By Lisa Van Buskirk
The author is Maryland and Anne Arundel County Chapter Leader of Start School Later, a national nonprofit advocacy group.
On Tuesday, the Maryland House Health and Government Affairs Committee will hold a hearing on HB0126 sponsored by Del. Brian Crosby (D-St. Mary’s), who is reportedly seeking to bring Maryland to permanent daylight saving time (DST). The caveat to this legislation is that neighboring states must also pass similar legislation, and the federal government must also change its laws to allow permanent DST. In Congress, Maryland Representative Jamie Raskin (D) is a co-sponsor of HR-69, the Sunshine Protection Act, which would bring the country to permanent daylight saving time.
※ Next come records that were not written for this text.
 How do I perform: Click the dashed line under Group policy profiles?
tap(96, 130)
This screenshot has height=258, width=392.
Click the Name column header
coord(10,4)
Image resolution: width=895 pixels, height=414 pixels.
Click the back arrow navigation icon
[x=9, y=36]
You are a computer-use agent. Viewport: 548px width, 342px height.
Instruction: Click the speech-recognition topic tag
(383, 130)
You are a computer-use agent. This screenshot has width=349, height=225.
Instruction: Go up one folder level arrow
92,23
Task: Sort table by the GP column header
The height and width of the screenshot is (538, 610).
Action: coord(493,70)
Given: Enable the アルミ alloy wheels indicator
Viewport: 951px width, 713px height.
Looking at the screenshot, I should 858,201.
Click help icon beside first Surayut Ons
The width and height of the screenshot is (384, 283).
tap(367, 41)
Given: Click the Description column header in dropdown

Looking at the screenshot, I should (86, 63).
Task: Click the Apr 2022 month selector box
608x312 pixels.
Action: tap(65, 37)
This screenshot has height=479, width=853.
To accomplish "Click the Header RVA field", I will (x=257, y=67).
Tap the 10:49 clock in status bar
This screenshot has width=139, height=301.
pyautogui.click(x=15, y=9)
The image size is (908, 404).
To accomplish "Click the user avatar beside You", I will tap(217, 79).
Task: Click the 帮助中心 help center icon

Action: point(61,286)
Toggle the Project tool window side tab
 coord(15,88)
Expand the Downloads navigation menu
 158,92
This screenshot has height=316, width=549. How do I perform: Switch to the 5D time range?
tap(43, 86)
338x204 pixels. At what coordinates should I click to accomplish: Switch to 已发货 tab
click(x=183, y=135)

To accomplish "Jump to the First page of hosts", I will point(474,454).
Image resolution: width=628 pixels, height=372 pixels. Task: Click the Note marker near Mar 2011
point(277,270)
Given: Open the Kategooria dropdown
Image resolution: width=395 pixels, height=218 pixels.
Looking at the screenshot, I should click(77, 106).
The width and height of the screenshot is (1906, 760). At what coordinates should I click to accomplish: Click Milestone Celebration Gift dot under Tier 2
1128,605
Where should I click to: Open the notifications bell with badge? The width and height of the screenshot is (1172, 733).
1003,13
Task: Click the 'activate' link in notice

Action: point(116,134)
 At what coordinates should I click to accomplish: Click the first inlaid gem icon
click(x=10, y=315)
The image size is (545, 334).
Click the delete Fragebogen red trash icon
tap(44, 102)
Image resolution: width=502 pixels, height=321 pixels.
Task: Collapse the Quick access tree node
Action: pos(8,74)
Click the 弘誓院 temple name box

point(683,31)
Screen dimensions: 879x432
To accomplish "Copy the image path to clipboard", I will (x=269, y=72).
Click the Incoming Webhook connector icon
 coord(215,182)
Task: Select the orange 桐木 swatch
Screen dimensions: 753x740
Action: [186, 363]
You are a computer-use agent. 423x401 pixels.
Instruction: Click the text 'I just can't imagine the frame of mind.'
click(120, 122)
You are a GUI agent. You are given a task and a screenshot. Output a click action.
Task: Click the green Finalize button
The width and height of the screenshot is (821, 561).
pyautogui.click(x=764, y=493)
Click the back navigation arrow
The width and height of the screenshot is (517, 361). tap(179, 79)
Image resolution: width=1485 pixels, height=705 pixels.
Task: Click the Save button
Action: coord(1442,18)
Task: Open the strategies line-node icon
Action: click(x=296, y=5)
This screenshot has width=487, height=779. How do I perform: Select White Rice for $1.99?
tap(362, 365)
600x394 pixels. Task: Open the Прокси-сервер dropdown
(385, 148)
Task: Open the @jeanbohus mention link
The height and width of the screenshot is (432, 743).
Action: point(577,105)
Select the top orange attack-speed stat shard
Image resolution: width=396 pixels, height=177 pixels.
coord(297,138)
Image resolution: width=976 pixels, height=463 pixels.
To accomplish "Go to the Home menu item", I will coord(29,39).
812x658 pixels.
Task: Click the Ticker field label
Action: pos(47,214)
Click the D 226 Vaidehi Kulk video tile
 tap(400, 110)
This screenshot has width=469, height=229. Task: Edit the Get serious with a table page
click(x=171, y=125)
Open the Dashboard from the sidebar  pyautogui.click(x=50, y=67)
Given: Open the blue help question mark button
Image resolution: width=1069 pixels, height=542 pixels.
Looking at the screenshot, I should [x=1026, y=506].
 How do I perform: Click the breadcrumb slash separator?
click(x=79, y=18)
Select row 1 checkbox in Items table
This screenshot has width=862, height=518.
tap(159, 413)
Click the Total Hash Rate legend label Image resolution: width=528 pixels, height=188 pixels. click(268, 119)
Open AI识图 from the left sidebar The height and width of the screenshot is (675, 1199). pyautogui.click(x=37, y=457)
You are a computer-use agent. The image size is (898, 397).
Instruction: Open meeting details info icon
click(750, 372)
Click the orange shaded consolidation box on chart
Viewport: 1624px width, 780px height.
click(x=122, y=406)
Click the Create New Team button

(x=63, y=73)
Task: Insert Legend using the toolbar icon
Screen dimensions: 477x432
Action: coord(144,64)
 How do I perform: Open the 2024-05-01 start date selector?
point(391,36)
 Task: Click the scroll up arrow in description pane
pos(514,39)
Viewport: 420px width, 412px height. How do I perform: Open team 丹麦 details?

If this sounds familiar to those living in the 1970s, it’s because the entire nation switched to permanent daylight saving time on January 6, 1974. By the end of January 1974, there were already calls for repeal legislation due to many children and adults. deaths and near misses blamed on early morning winter darkness. In October 1974, Congress returned the nation to a combination of standard time and daylight saving time because permanent daylight saving time was a failed policy.
Under permanent daylight saving time, yes, we would have an “extra” hour of daylight in the evening from November to March, but this would come at the cost of very late sunrises. The last sunrises of the year in Maryland occur in December and January, around 8:25-8:39 a.m. depending on where you are in the state, under permanent daylight saving time. Civil dawn, the 30 minutes or so before sunrise, when it is bright enough to see without artificial light, would therefore begin around 8 a.m.
Our circadian rhythm is regulated by sunrise, not sunset. A permanent delay in sunrise time would put us all in a perpetual “social jet lag”, which would be more noticeable in winter. This would affect our physical and emotional health and well-being, but would be particularly exacerbated for adolescents, who already experience a well-documented delay in sleep and wake times. Permanent daylight saving time, combined with the current too-early school start times, would have an even greater negative impact on adolescents’ circadian rhythm, safety, health and studies.
In 1974, Anne Arundel County Public Schools and Baltimore County Public Schools delayed all school start times by 30 minutes, due to parental complaints of students in the morning dark and some “near-misses” for student pedestrians. Forty-eight years later, schools in Maryland are starting even earlier. The average middle school start time is now 8:11 a.m. and the average high school start time is 7:54 a.m. Both levels have schools starting as early as 7:00 am. Most elementary schools in Maryland start later in the morning, but there are elementary schools that start as early as 7:30 a.m. Under permanent daylight saving time, nearly all middle and high schools, as well as a good number of Elementary schools would start before sunrise and civil dawn.
Many students in Maryland take the bus for almost an hour, in addition to having to be at the bus stop 10 minutes early and arriving at their school 15 to 30 minutes before the bell. We need to consider the impact of permanent DST on their safety during their night commutes before their school start time before sunrise. That’s why “the National PTA opposes daylight saving time during the winter months because of the safety factor.”
When Massachusetts studied permanent DST in 2017, their report made two caveats to implementing what they called Atlantic Time; community education and later school start times. As the Massachusetts report acknowledges, “one way to avoid the year-round inconvenience of DST for school-aged children would be to delay the start of the school year until there is enough daylight to travel safely”.
This will be the third year that I have testified against permanent daylight saving time, unless it is changed to accommodate school start times or changed to permanent standard time. Last year’s housekeeping bill (HB1013) passed the House, but was withheld by the Senate Education, Health, and Environmental Affairs Committee (as was the Senate version of the bill). , SB0840, sponsored by Senator Justin Ready). The Senate committee wanted more information from the community regarding the impact of late sunrises.
Anne Arundel County Public Schools submitted written testimony in opposition to permanent DST, due to the negative impact on school hours and student safety. Could other school systems and other community groups join this year? I encourage all readers to contact their state delegates and senators regarding the impact of sunrise to 8:39 a.m. and HB0126, and their congressional representatives and senators regarding HR-69.